Sur le banc de l'autre côté
J'ai rencontré l'inconnu.

Que deviendrai-je demain ?
Que suis-je aujourd'hui ?
Peu importe le chemin,
Tant que je reste ici.

 

"Des bagages qui mènent nulle part" d'Angeline LAUNAY et cie...

Thème choisi : Péripéties dans un hôtel.
Forme d'écriture souhaitée : Récit.

- C'était la première fois que je passais la nuit dans ce genre d'hôtel. J'avais réglé tous les préliminaires par carte bleue à l'extérieur, et je me trouvais maintenant dans le hall d'entrée, mes bagages à la main.

- Il faut dire que j'avais passé une folle journée, une de ces journées où l'on se dit qu'il doit y avoir un rigolo là-haut qui tire les ficelles, juste histoire de voir jusqu'où il peut pousser la plaisanterie… Et là, dans le hall de cet hôtel, je compris que la journée n'était pas terminée…

- J'attendis au pied de mes bagages, perplexe. Rien, rien ne se passait. J'étais fort songeuse… lorsque brutalement un homme vint à moi, le sourcil grimaçant. Je sursautai…

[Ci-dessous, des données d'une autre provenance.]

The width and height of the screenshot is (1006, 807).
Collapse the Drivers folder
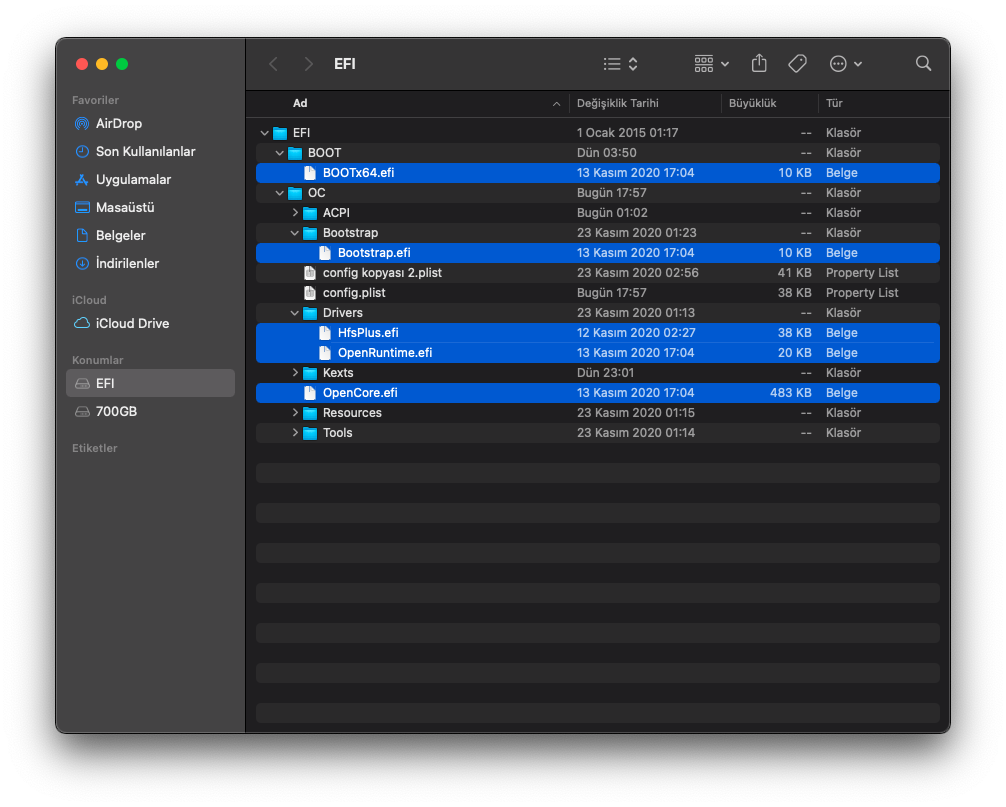pyautogui.click(x=295, y=313)
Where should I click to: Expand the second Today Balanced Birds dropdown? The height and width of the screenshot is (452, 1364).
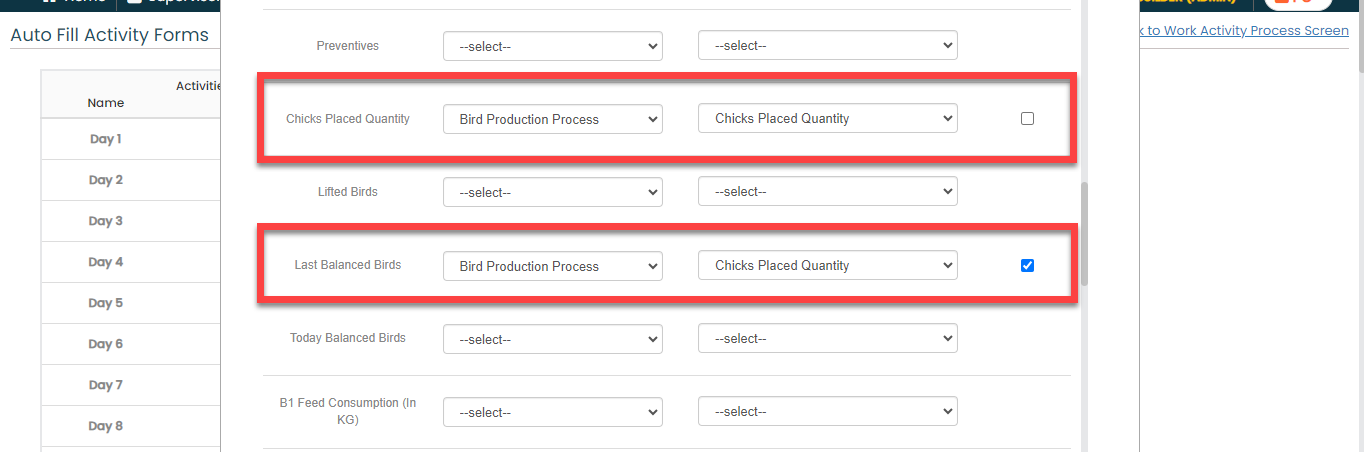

- Ce regard froid était la seule note discordante dans ce physique de jeune premier.

- Je me réveillai en sursaut, le visage, d'après mes proches, blême, suffoquant, toussotant, les yeux creux, tremblant, presque en " transe ", bref pas bien du tout, et bizarrement, parlant sans cesse d'un hôtel et d'un homme ; mais " heureusement " ce n'était qu'un rêve. Ouf !!!

- Du coup, je décidai de me lever malgré l'heure très matinale, d'avaler mon café en vitesse et de sortir pour marquer de mes pas cette neige toute fraîche qui n'en finissait pas de dégringoler en plein mois d'août. Ce pays avait quand même quelque chose d'extraordinaire et je m'en allai percer les mystères de la vie d'ici.

- J'avançai avec difficulté dans cette neige, fis le tour de l'hôtel, quand tout à coup, le chemin se dégagea pour mener à une maison. Je pris ce chemin, contente, légère, soulagée de ne plus être enneigée. A la porte de la maison… un homme… Stupéfaction ! Je reconnus le jeune premier au regard menaçant.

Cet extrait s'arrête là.